### Records for the exercise

*** Begin section ***

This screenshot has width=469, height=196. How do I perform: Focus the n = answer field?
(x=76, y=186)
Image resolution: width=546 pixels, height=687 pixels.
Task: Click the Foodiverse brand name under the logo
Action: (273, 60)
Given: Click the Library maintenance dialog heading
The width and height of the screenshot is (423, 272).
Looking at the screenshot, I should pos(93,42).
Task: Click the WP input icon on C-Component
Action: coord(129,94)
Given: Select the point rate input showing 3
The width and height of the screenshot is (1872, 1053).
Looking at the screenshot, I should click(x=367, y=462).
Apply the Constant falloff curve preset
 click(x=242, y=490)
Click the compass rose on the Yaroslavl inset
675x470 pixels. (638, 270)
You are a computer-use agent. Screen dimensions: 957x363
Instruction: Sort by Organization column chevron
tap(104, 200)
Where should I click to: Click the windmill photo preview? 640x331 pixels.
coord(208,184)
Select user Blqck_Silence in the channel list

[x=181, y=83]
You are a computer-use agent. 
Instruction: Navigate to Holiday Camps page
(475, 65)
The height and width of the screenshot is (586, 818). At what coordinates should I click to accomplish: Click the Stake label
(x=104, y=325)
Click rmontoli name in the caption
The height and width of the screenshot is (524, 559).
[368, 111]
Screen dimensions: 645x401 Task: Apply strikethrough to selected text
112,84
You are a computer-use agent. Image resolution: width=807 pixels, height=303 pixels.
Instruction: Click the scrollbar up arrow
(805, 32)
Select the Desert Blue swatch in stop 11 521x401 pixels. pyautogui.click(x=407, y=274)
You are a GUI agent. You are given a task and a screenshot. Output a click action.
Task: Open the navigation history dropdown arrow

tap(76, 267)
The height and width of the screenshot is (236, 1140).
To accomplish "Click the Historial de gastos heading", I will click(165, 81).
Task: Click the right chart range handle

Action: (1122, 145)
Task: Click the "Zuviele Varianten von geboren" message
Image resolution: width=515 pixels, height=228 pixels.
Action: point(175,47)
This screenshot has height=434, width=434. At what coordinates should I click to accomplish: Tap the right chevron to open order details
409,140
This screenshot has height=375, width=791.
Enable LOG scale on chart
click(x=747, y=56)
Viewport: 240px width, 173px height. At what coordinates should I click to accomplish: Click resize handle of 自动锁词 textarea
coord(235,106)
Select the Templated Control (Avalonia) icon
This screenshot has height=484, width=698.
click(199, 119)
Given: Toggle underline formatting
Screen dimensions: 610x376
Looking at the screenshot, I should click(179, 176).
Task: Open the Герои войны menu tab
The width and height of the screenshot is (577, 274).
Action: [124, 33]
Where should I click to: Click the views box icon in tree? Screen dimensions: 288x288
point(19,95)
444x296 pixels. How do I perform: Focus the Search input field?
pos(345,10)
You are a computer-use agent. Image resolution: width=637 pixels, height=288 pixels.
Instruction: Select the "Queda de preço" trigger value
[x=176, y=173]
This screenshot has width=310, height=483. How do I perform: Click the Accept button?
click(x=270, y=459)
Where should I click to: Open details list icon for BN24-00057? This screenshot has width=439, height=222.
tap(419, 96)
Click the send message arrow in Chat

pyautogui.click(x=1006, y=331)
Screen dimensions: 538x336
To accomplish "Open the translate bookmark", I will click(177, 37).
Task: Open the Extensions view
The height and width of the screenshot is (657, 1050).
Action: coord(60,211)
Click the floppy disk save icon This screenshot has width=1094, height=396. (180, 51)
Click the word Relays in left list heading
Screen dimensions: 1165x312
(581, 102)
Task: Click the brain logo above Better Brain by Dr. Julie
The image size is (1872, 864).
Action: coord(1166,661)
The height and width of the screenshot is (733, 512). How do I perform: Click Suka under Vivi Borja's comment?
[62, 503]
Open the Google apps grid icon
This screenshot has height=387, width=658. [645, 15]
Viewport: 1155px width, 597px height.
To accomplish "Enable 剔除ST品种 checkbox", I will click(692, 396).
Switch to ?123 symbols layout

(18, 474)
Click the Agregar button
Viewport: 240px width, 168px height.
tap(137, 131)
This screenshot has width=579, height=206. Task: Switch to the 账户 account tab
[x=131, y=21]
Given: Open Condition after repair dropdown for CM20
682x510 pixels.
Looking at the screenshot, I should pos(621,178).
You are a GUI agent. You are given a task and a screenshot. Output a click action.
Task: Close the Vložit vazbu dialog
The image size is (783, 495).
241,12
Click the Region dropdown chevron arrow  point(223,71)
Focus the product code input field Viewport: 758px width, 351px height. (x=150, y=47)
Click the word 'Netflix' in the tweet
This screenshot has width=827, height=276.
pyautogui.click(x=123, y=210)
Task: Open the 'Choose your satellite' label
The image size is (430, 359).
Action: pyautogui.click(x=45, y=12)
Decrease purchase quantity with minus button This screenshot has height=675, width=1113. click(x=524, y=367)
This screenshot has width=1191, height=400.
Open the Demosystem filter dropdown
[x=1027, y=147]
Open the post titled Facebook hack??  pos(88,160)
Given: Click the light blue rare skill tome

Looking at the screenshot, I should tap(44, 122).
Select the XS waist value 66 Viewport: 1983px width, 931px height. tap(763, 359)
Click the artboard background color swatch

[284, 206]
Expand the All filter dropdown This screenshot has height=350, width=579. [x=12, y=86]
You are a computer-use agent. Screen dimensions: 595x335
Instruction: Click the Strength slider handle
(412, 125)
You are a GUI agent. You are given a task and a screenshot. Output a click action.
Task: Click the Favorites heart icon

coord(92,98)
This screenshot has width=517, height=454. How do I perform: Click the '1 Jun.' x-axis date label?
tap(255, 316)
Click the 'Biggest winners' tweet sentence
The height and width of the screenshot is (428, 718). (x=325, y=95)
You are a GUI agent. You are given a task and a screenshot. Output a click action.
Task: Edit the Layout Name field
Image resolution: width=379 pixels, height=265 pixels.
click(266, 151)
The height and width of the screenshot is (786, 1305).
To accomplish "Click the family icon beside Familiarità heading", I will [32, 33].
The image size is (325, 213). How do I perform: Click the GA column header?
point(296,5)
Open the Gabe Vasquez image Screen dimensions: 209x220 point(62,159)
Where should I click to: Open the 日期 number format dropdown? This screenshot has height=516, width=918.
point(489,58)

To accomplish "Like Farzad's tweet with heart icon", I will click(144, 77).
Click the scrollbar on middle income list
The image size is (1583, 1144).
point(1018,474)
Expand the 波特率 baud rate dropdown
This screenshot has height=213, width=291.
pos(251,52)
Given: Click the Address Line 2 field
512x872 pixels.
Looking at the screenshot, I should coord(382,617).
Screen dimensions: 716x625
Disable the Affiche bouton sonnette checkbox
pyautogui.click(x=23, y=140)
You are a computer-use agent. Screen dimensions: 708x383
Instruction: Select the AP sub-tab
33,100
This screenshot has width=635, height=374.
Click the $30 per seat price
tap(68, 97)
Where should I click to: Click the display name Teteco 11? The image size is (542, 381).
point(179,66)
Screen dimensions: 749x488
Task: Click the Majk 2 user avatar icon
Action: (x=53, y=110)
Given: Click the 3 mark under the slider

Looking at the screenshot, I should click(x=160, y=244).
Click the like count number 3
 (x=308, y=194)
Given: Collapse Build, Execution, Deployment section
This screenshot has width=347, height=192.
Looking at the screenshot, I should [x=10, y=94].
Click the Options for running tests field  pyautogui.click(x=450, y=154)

*** End section ***

### Task objective
The expected output is the complete data, repeated exactly.

### Expected answer
This screenshot has width=469, height=196. How do I perform: Focus the n = answer field?
(x=76, y=186)
Image resolution: width=546 pixels, height=687 pixels.
Task: Click the Foodiverse brand name under the logo
Action: (273, 60)
Given: Click the Library maintenance dialog heading
The width and height of the screenshot is (423, 272).
Looking at the screenshot, I should pos(93,42).
Task: Click the WP input icon on C-Component
Action: coord(129,94)
Given: Select the point rate input showing 3
The width and height of the screenshot is (1872, 1053).
Looking at the screenshot, I should click(x=367, y=462).
Apply the Constant falloff curve preset
 click(x=242, y=490)
Click the compass rose on the Yaroslavl inset
675x470 pixels. (638, 270)
You are a computer-use agent. Screen dimensions: 957x363
Instruction: Sort by Organization column chevron
tap(104, 200)
Where should I click to: Click the windmill photo preview? 640x331 pixels.
coord(208,184)
Select user Blqck_Silence in the channel list

[x=181, y=83]
You are a computer-use agent. 
Instruction: Navigate to Holiday Camps page
(475, 65)
The height and width of the screenshot is (586, 818). At what coordinates should I click to accomplish: Click the Stake label
(x=104, y=325)
Click rmontoli name in the caption
The height and width of the screenshot is (524, 559).
[368, 111]
Screen dimensions: 645x401 Task: Apply strikethrough to selected text
112,84
You are a computer-use agent. Image resolution: width=807 pixels, height=303 pixels.
Instruction: Click the scrollbar up arrow
(805, 32)
Select the Desert Blue swatch in stop 11 521x401 pixels. pyautogui.click(x=407, y=274)
You are a GUI agent. You are given a task and a screenshot. Output a click action.
Task: Open the navigation history dropdown arrow

tap(76, 267)
The height and width of the screenshot is (236, 1140).
To accomplish "Click the Historial de gastos heading", I will click(165, 81).
Task: Click the right chart range handle

Action: (1122, 145)
Task: Click the "Zuviele Varianten von geboren" message
Image resolution: width=515 pixels, height=228 pixels.
Action: point(175,47)
This screenshot has height=434, width=434. At what coordinates should I click to accomplish: Tap the right chevron to open order details
409,140
This screenshot has height=375, width=791.
Enable LOG scale on chart
click(x=747, y=56)
Viewport: 240px width, 173px height. At what coordinates should I click to accomplish: Click resize handle of 自动锁词 textarea
coord(235,106)
Select the Templated Control (Avalonia) icon
This screenshot has height=484, width=698.
click(199, 119)
Given: Toggle underline formatting
Screen dimensions: 610x376
Looking at the screenshot, I should click(179, 176).
Task: Open the Герои войны menu tab
The width and height of the screenshot is (577, 274).
Action: [124, 33]
Where should I click to: Click the views box icon in tree? Screen dimensions: 288x288
point(19,95)
444x296 pixels. How do I perform: Focus the Search input field?
pos(345,10)
You are a computer-use agent. Image resolution: width=637 pixels, height=288 pixels.
Instruction: Select the "Queda de preço" trigger value
[x=176, y=173]
This screenshot has width=310, height=483. How do I perform: Click the Accept button?
click(x=270, y=459)
Where should I click to: Open details list icon for BN24-00057? This screenshot has width=439, height=222.
tap(419, 96)
Click the send message arrow in Chat

pyautogui.click(x=1006, y=331)
Screen dimensions: 538x336
To accomplish "Open the translate bookmark", I will click(177, 37).
Task: Open the Extensions view
The height and width of the screenshot is (657, 1050).
Action: coord(60,211)
Click the floppy disk save icon This screenshot has width=1094, height=396. (180, 51)
Click the word Relays in left list heading
Screen dimensions: 1165x312
(581, 102)
Task: Click the brain logo above Better Brain by Dr. Julie
The image size is (1872, 864).
Action: coord(1166,661)
The height and width of the screenshot is (733, 512). How do I perform: Click Suka under Vivi Borja's comment?
[62, 503]
Open the Google apps grid icon
This screenshot has height=387, width=658. [645, 15]
Viewport: 1155px width, 597px height.
To accomplish "Enable 剔除ST品种 checkbox", I will click(692, 396).
Switch to ?123 symbols layout

(18, 474)
Click the Agregar button
Viewport: 240px width, 168px height.
tap(137, 131)
This screenshot has width=579, height=206. Task: Switch to the 账户 account tab
[x=131, y=21]
Given: Open Condition after repair dropdown for CM20
682x510 pixels.
Looking at the screenshot, I should pos(621,178).
You are a GUI agent. You are given a task and a screenshot. Output a click action.
Task: Close the Vložit vazbu dialog
The image size is (783, 495).
241,12
Click the Region dropdown chevron arrow  point(223,71)
Focus the product code input field Viewport: 758px width, 351px height. (x=150, y=47)
Click the word 'Netflix' in the tweet
This screenshot has width=827, height=276.
pyautogui.click(x=123, y=210)
Task: Open the 'Choose your satellite' label
The image size is (430, 359).
Action: pyautogui.click(x=45, y=12)
Decrease purchase quantity with minus button This screenshot has height=675, width=1113. click(x=524, y=367)
This screenshot has width=1191, height=400.
Open the Demosystem filter dropdown
[x=1027, y=147]
Open the post titled Facebook hack??  pos(88,160)
Given: Click the light blue rare skill tome

Looking at the screenshot, I should tap(44, 122).
Select the XS waist value 66 Viewport: 1983px width, 931px height. tap(763, 359)
Click the artboard background color swatch

[284, 206]
Expand the All filter dropdown This screenshot has height=350, width=579. [x=12, y=86]
You are a computer-use agent. Screen dimensions: 595x335
Instruction: Click the Strength slider handle
(412, 125)
You are a GUI agent. You are given a task and a screenshot. Output a click action.
Task: Click the Favorites heart icon

coord(92,98)
This screenshot has width=517, height=454. How do I perform: Click the '1 Jun.' x-axis date label?
tap(255, 316)
Click the 'Biggest winners' tweet sentence
The height and width of the screenshot is (428, 718). (x=325, y=95)
You are a GUI agent. You are given a task and a screenshot. Output a click action.
Task: Edit the Layout Name field
Image resolution: width=379 pixels, height=265 pixels.
click(266, 151)
The height and width of the screenshot is (786, 1305).
To accomplish "Click the family icon beside Familiarità heading", I will [32, 33].
The image size is (325, 213). How do I perform: Click the GA column header?
point(296,5)
Open the Gabe Vasquez image Screen dimensions: 209x220 point(62,159)
Where should I click to: Open the 日期 number format dropdown? This screenshot has height=516, width=918.
point(489,58)

To accomplish "Like Farzad's tweet with heart icon", I will click(144, 77).
Click the scrollbar on middle income list
The image size is (1583, 1144).
point(1018,474)
Expand the 波特率 baud rate dropdown
This screenshot has height=213, width=291.
pos(251,52)
Given: Click the Address Line 2 field
512x872 pixels.
Looking at the screenshot, I should coord(382,617).
Screen dimensions: 716x625
Disable the Affiche bouton sonnette checkbox
pyautogui.click(x=23, y=140)
You are a computer-use agent. Screen dimensions: 708x383
Instruction: Select the AP sub-tab
33,100
This screenshot has width=635, height=374.
Click the $30 per seat price
tap(68, 97)
Where should I click to: Click the display name Teteco 11? The image size is (542, 381).
point(179,66)
Screen dimensions: 749x488
Task: Click the Majk 2 user avatar icon
Action: (x=53, y=110)
Given: Click the 3 mark under the slider

Looking at the screenshot, I should click(x=160, y=244).
Click the like count number 3
 (x=308, y=194)
Given: Collapse Build, Execution, Deployment section
This screenshot has width=347, height=192.
Looking at the screenshot, I should [x=10, y=94].
Click the Options for running tests field  pyautogui.click(x=450, y=154)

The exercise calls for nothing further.